OGH vom 16.05.2023, 3Ob49/23m

Kopf

Der Oberste Gerichtshof hat durch den Senatspräsidenten Hon.-Prof. Dr. Höllwerth als Vorsitzenden sowie den Hofrat Hon.-Prof. Dr. Brenn, die Hofrätinnen Dr. Weixelbraun-Mohr und Dr. Kodek und den Hofrat Dr. Stefula als weitere Richter in der Erwachsenen schutzsache der betroffenen Person B* U*, geboren * 1946, *, vertreten durch Mag. K* S*, Rechtsanwältin in *, als Rechtsbeistand im Verfahren (§ 119 AußStrG), über den außerordentlichen Revisionsrekurs der betroffenen Person, vertreten durch die * Rechtsanwälte GmbH in *, gegen den Beschluss des Landesgerichts für Zivilrechtssachen Graz als Rekursgericht vom , GZ 2 R 147/22k, 2 R 148/22g89, den

Beschluss

gefasst:

Spruch

Der außerordentliche Revisionsrekurs wird mangels der Voraussetzungen des § 62 Abs 1 AußStrG zurückgewiesen.

Text

Begründung:

[1] Die Betroffene hatte umfangreichen Immobiliarbesitz. Nacheinander verschenkte sie diesen an Personen, die sie als Vorsorgebevollmächtigte eingesetzt hatte. In dieses Geschehen war die * Rechtsanwälte GmbH involviert. In dem von der Schwester der Betroffenen angeregten Verfahren zur Überprüfung der Notwendigkeit einer Erwachsenenvertretung teilte die * Rechtsanwälte GmbH mit Vollmachtbekanntgabe vom mit, die Betroffene habe sie mit ihrer rechtsfreundlichen Vertretung im Verfahren beauftragt, und ersuchte um Kenntnisnahme. Weiters beantragte sie am namens der Betroffenen Akteneinsicht.

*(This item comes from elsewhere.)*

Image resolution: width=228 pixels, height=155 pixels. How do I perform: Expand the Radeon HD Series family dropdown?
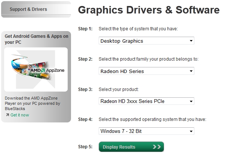click(x=147, y=71)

[2] Das Erstgericht bestellte nach der Erstanhörung mit Beschluss vom mit sofortiger Wirksamkeit Rechtsanwältin Mag. S* zum Rechtsbeistand im Verfahren (§ 119 AußStrG) und zur einstweiligen Erwachsenenvertreterin mit näher genanntem Wirkungsbereich (§ 120 AußStrG). Mit Beschluss vom wies das Erstgericht den Antrag der * Rechtsanwälte GmbH „auf Anerkennung und Kenntnisnahme der rechtsfreundlichen Vertretung der Betroffenen“ sowie den Antrag auf Akteneinsicht ab und stellte fest, dass die mit Beschluss vom erfolgte Bestellung von Mag. S* als Rechtsbeistand weiterhin aufrecht bleibe.

[3] Das Rekursgericht bestätigte mit dem angefochtenen Beschluss beide erstgerichtlichen Beschlüsse.

[4] Die Betroffene zeigt mit ihrem außerordentlichen Revisionsrekurs keine Rechtsfrage von der von § 62 Abs 1 AußStrG geforderten Qualität auf.

Rechtliche Beurteilung

[5] 1. Nach § 119 AußStrG muss, damit sich die Bestellung eines Rechtsbeistands im Verfahren erübrigt, der Betroffene nicht nur einen Vertreter haben, sondern muss dieser auch geeignet sein. Eine Interessenkollision zwischen dem Vertreter und dem Betroffenen schließt die Eignung aus (ErläutRV 1461 BlgNR 25. GP 66; vgl RS0048982).

[6] Das Rekursgericht hat die Eignung der * Rechtsanwälte GmbH unter anderem mit der Begründung verneint, diese könnte allfälligen Schadenersatzansprüchen der Betroffenen ausgesetzt sein. Hiergegen wird im Revisionsrekurs nichts Stichhaltiges vorgetragen. Wenn die Revisionsrekurswerberin ausführt, die * Rechtsanwälte GmbH wäre bloß verpflichtet, ihre Tätigkeit für sie zu beenden, sollte sich „nachträglich“ eine Interessenkollision herausstellen, so übersieht sie, dass eine solche aufgrund der im Raum stehenden Schadenersatzpflicht ihrer rechtsfreundlichen Vertretung bereits jetzt vorliegt.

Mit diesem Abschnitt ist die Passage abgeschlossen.